Nationhood, Executive Power and the Australian Constitution

Dominic Villa SC

Nationhood, Executive Power and the Australian Constitution Dr Peta Stephenson (Hart, 2022)

The High Court has recognised ‘there is to be deduced from the existence and character of the Commonwealth as a national government and from the presence of ss 51(xxxix) and 61 a capacity to engage in enterprises and activities peculiarly adapted to the government of a nation and which cannot otherwise be carried on for the benefit of the nation’.1


Notwithstanding Mason J’s caution that the scope of the nationhood power was not unlimited, and could not be exercised to effect a ‘radical transformation’ of the federation, as Dr Stephenson explains the Commonwealth has extensively relied upon the nationhood power to support executive action to commemorate events of national significance,2 to implement controversial spending programs such as the National School Chaplaincy Program,3 to respond to national emergencies,4 and to prevent non-citizens from entering Australia.5

Dr Stephenson’s book is an exploration of the scope of, and limitations upon, the nationhood power. Part I describes the executive power of the Commonwealth, and the place of the nationhood power within it, importantly analysing the distinctions drawn by the High Court between the nationhood power and the prerogative powers and capacities of the Crown.

Part II provides a detailed analysis of the High Court’s consideration of the scope of the nationhood power, providing the basis for a consideration of the capacity of the nationhood power to support executive action in two contentious areas: the use of the Australian Defence Force to deal with internal security and national emergencies; and in support of executive action in immigration and border protection.

Part III then addresses the limitations upon the scope of the nationhood power, in particular those derived from the federal distribution of powers in the Constitution. As Professor Twomey notes in her ‘Foreword’, there are very many difficult and unanswered questions about the relationship between prerogative powers and the executive nationhood power, non-statutory and statutory executive powers, and the incidental power in s 51(xxxix).

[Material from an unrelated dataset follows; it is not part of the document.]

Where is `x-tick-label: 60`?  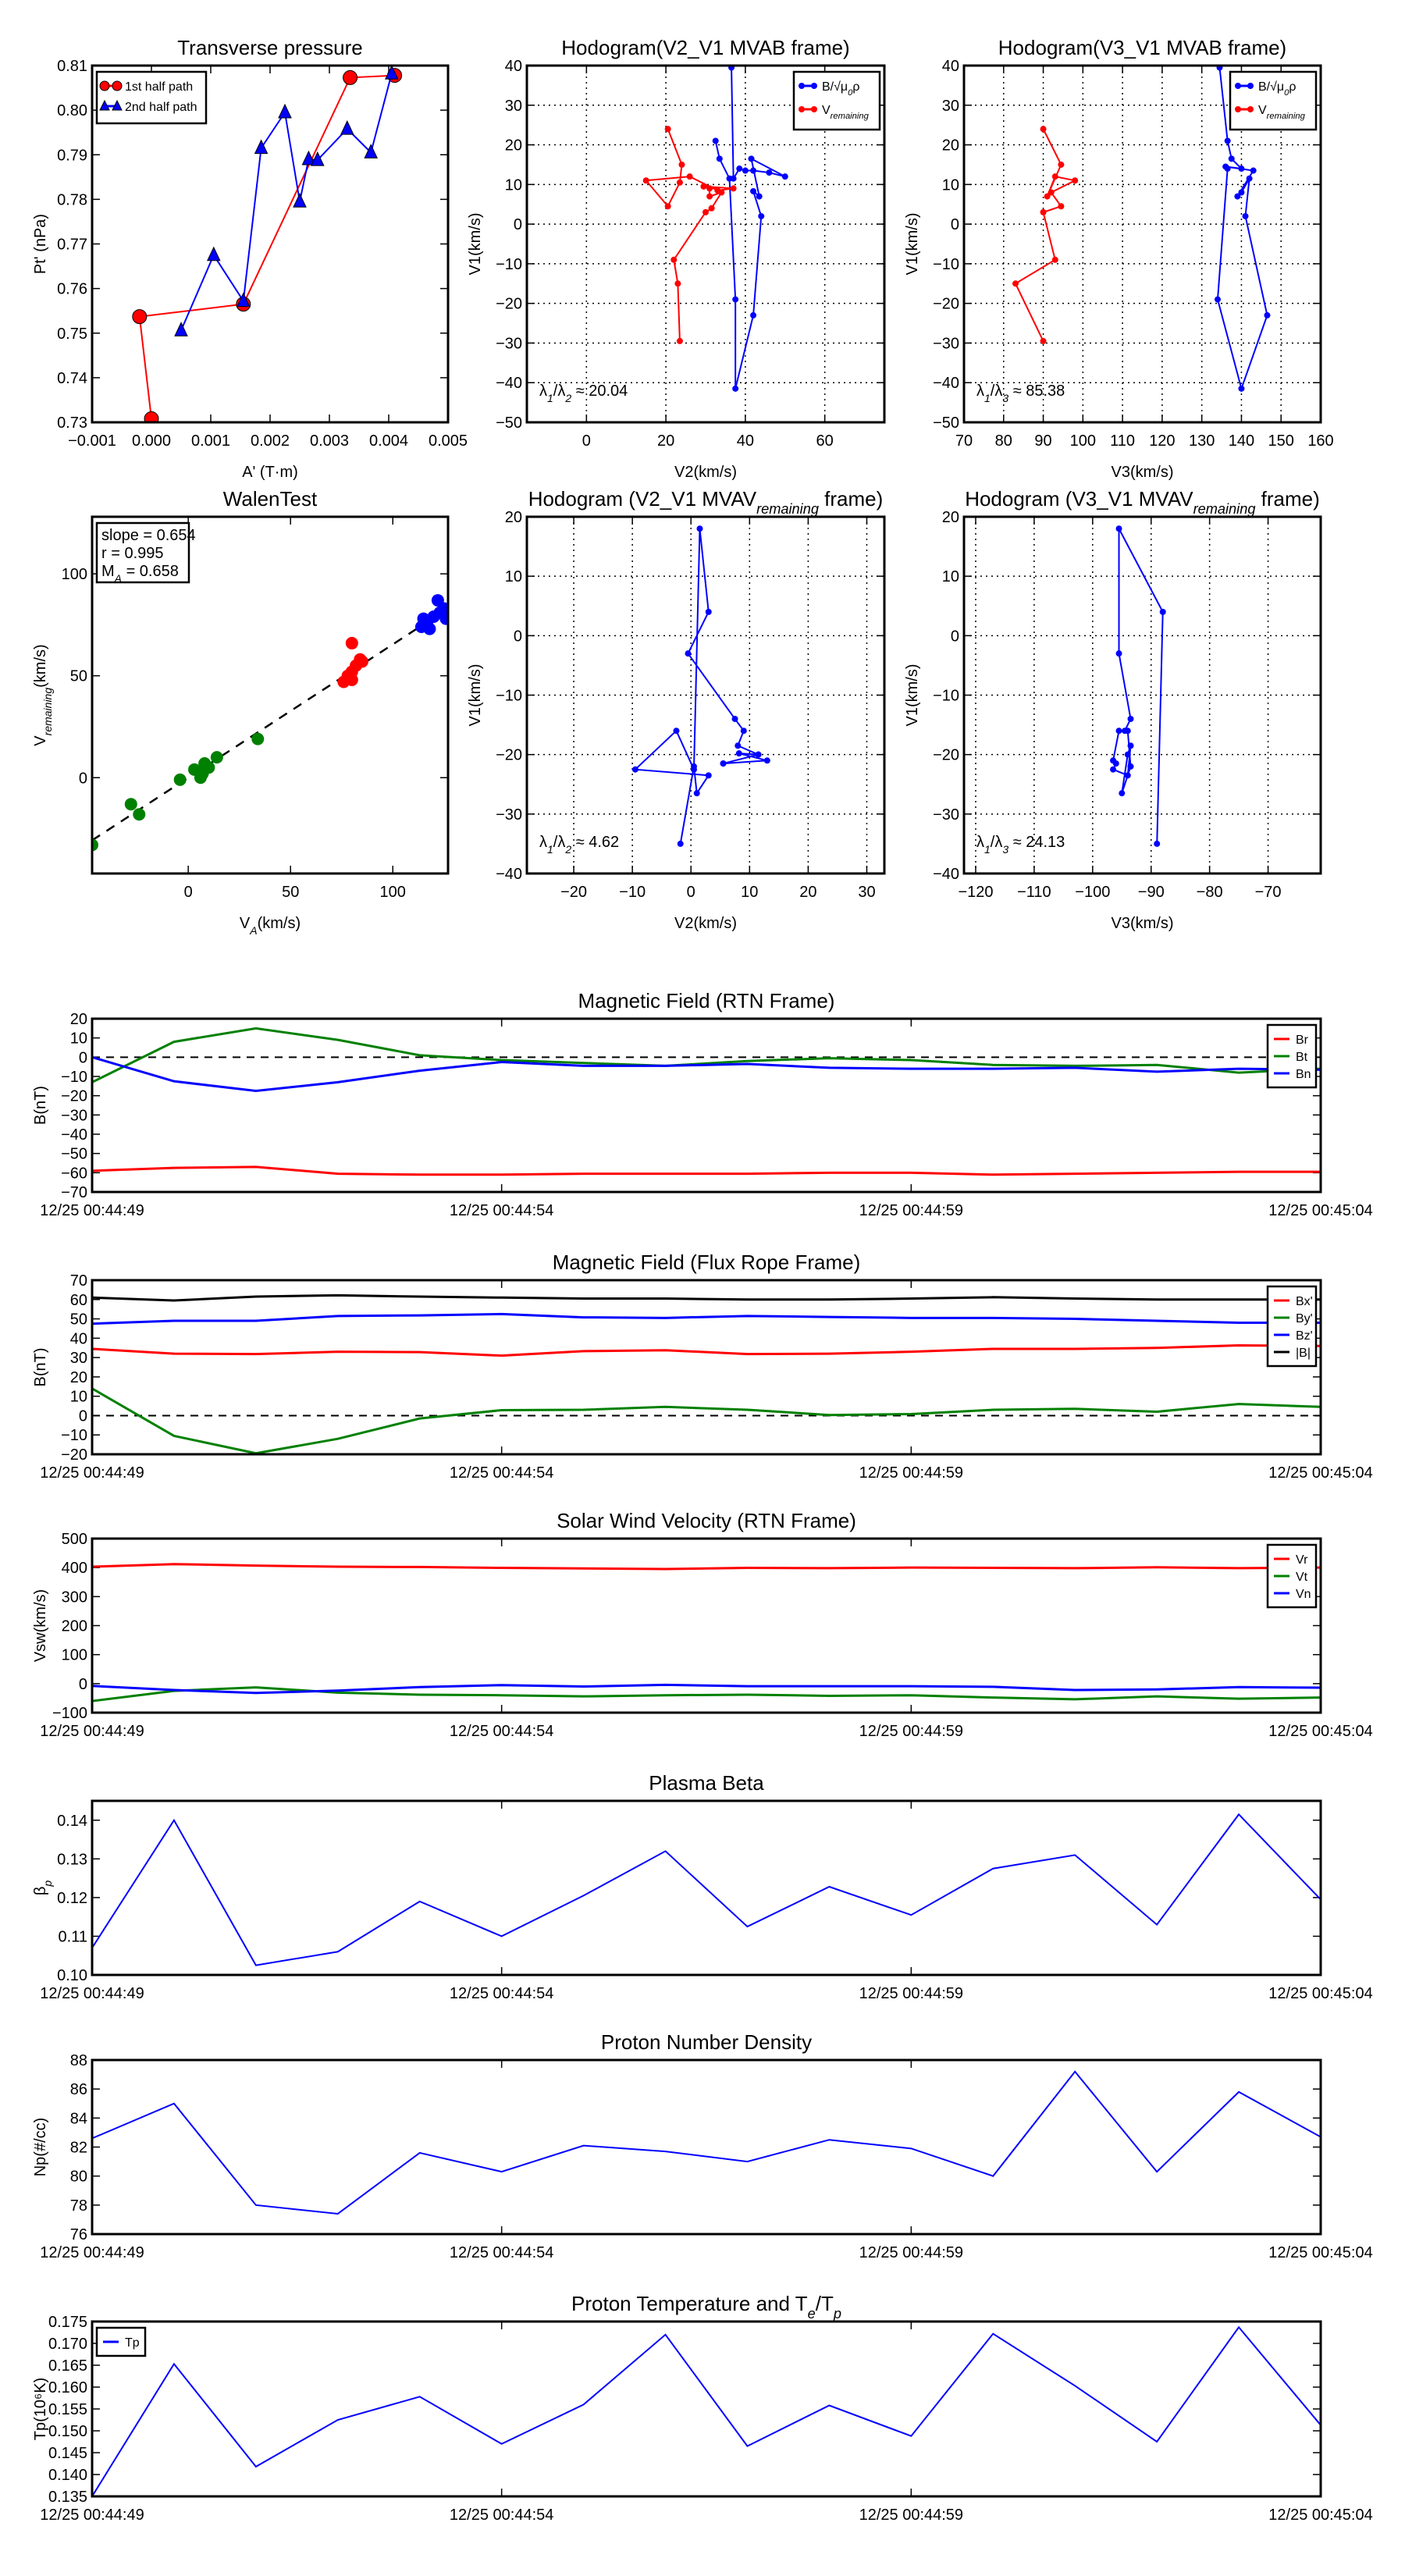
x-tick-label: 60 is located at coordinates (825, 441). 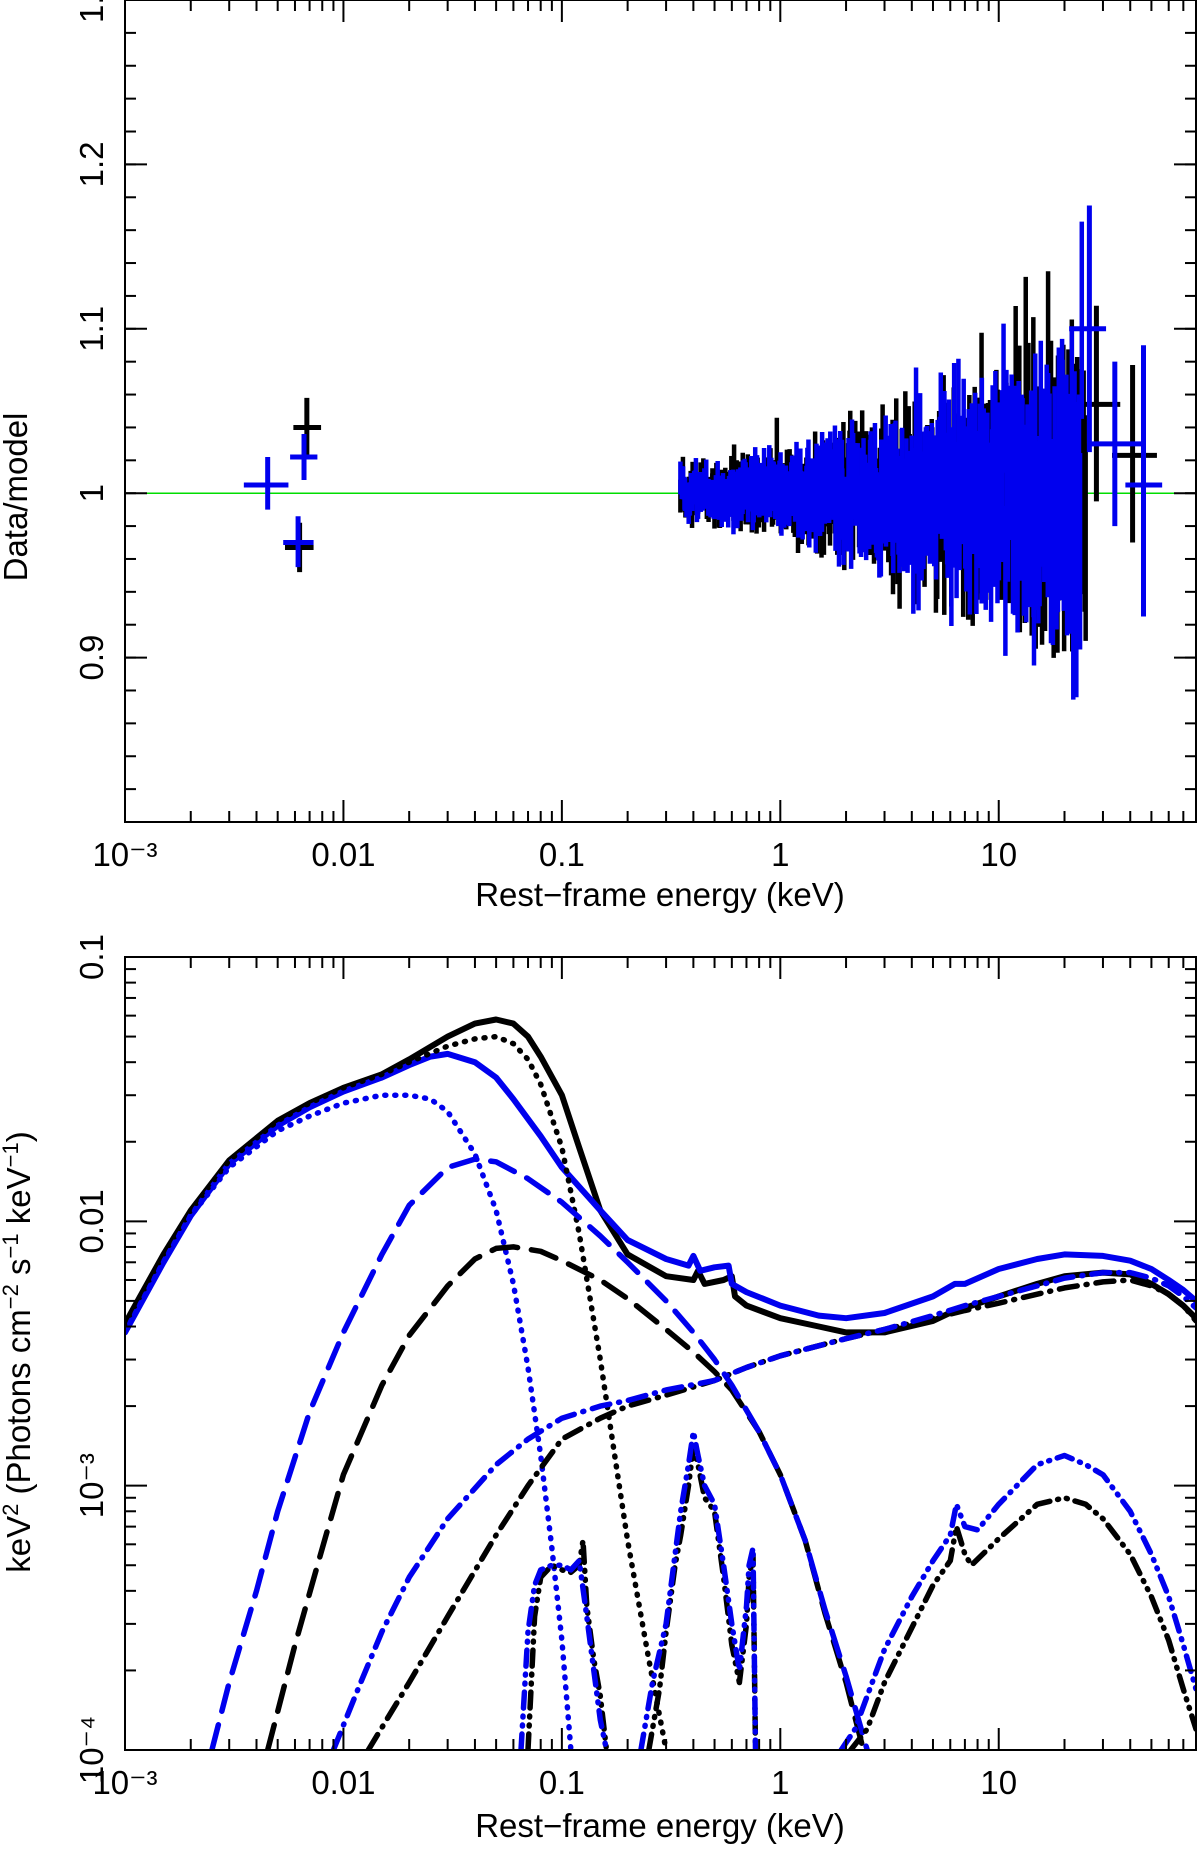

These ‘mind-bending dilemmas’ are not wholly answered by Dr Stephenson.

However, her book provides a detailed roadmap for analysis of these issues, anchored in her methodical analysis of the breadcrumbs scattered throughout the limited caselaw.

Reviewed by Dominic Villa SC

ENDNOTES

1 Davis v Commonwealth (1988) 166 CLR 79 per Mason J at 397.

2 Davis v Commonwealth (1988) 166 CLR 79.

3 A reliance that was rejected by the High Court in Williams v Commonwealth (No 1) (2012) 248 CLR 156 and again in Williams v Commonwealth (No 2) (2014) 252 CLR 416.

4 Pape v Federal Commissioner of Taxation (2009) 238 CLR 1.

5 Ruddock v Vardalis (2001) 238 CLR 1.